Once the three layers are in place, a routine kernel patch looks like this:

  1. 03:00 local time: APT timer fires on each node, unattended-upgrades runs, downloads security patches, installs them, writes /var/run/reboot-required if a reboot-requiring package was touched.
  2. Sometime in the next hour: kured on each node polls and notices the sentinel. It checks the reboot window — yes, 03:xx, in window — and tries to acquire the cluster lock.
  3. One node at a time: kured wins the lock on (say) worker-1, cordons it, runs kubectl drain honoring PDBs, waits for pods to reschedule elsewhere, then systemctl reboot.
  4. Node back, uncordon: kured detects the node is Ready again, uncordons it, releases the lock.
  5. Next node: kured on worker-2 acquires the lock, repeats.
  6. By 05:00 (or earlier): every reboot-requiring node is patched and back in service. Nodes that didn’t need a reboot are untouched.

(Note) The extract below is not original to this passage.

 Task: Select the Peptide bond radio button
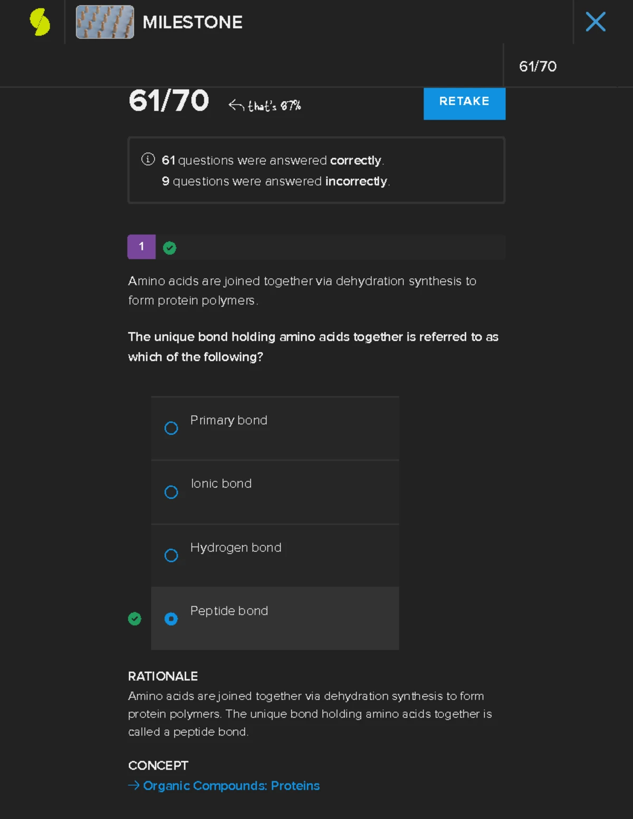click(x=171, y=619)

Total disruption: per-workload, on the order of the drain duration (10–60 seconds for a stateless workload) per node. From the outside, the cluster is fully available the whole time.

Failure modes I’ve actually hit

PDB blocks the drain forever. Symptom: kured sits cordoned for hours, never reboots, eventually the maintenance window closes and it gives up until tomorrow. Diagnosis: kubectl get pdb -A and look for anything with ALLOWED DISRUPTIONS: 0. The fix is to find the workload with too few replicas to satisfy its own PDB. Common offenders: legacy single-replica Deployments without an HA story.

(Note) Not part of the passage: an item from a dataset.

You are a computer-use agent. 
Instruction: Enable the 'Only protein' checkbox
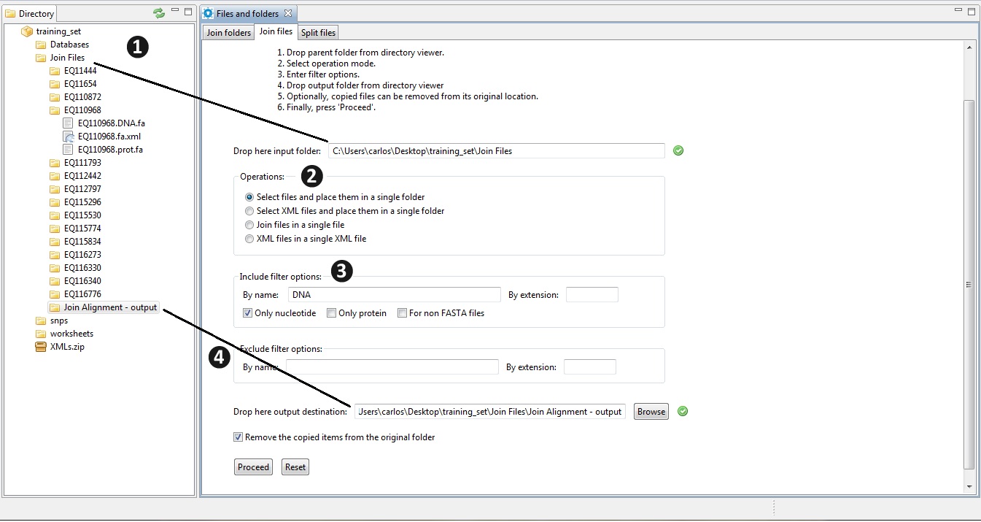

Unattended-upgrades has a config-file conflict. Symptom: nothing patches anymore. apt is wedged on a prompt nobody can see because there’s no TTY. The fix is to pre-answer the prompt in the unattended config:

Dpkg::Options { "--force-confdef"; "--force-confold"; };

--force-confold keeps your modified config; --force-confdef uses the package’s default where there’s no conflict. Together they handle the common cases without blocking. The corner-case (you modified a config that the new version also rewrites significantly) still needs a human, but at least the apt run completes.

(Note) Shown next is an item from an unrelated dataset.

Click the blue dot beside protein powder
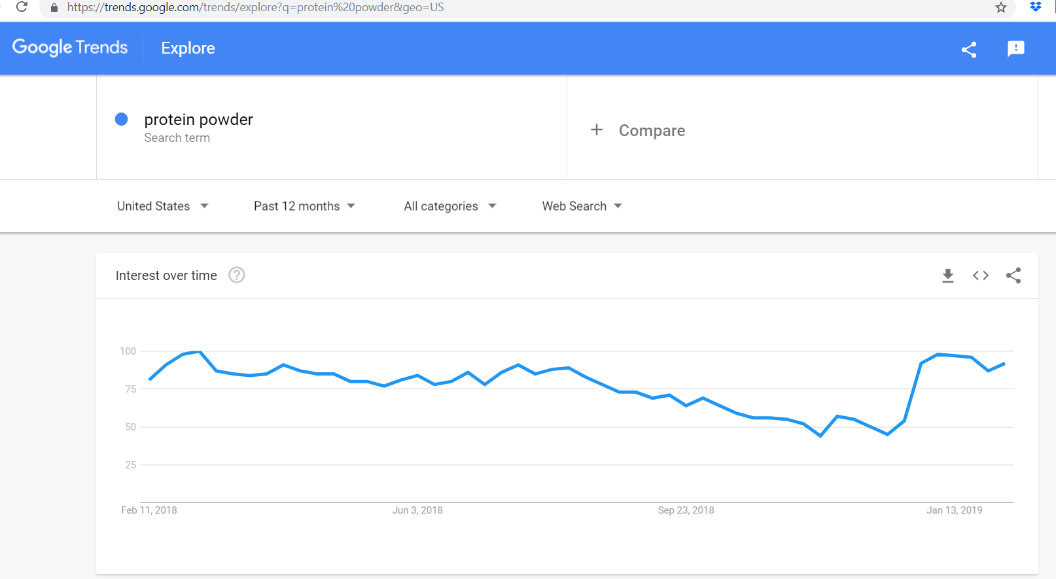This screenshot has height=579, width=1056. [121, 119]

Kured runs but the node doesn’t actually reboot. Symptom: cordon happens, drain succeeds, then nothing. The systemctl call returned but the node stays up. This is rare and usually means systemctl reboot is blocked by a stuck service. The fix is upstream — find and fix the service — but the symptom in kured logs is “reboot called, still alive after 30s, will check again next period”.

Mail not delivered. Symptom: silence. The first failure becomes the seventh failure becomes “I should look at the patching” three months later. The fix is to test the mail path on day one (apt-listchanges will mail a digest on the first run if mail works at all), and to also treat the kured Slack channel as a passive health signal — if it’s silent for two weeks, mail probably broke, not “no patches needed.”

What I’d remember

  • Don’t let nodes reboot themselves. Set Automatic-Reboot "false" in unattended-upgrades; let kured coordinate.
  • Pick a reboot window. Skip weekends. Pages on Saturday are the worst reason to discover a misconfigured PDB.
  • Every workload that matters has a PDB. CoreDNS, ingress-nginx, cert-manager, your own services. Without it, kured will quietly take the cluster down one node at a time.
  • The drain-blocking-forever case is the loudest failure mode and the most informative one — fix the PDB, fix the replica count, and the rest of the system works.
  • Test the mail and Slack channels on day one. Silence is the worst signal in this whole stack.

It’s not a complicated setup, once it’s set up. The trick is recognizing that “auto-update” is three layers, not one, and that each layer has a different owner.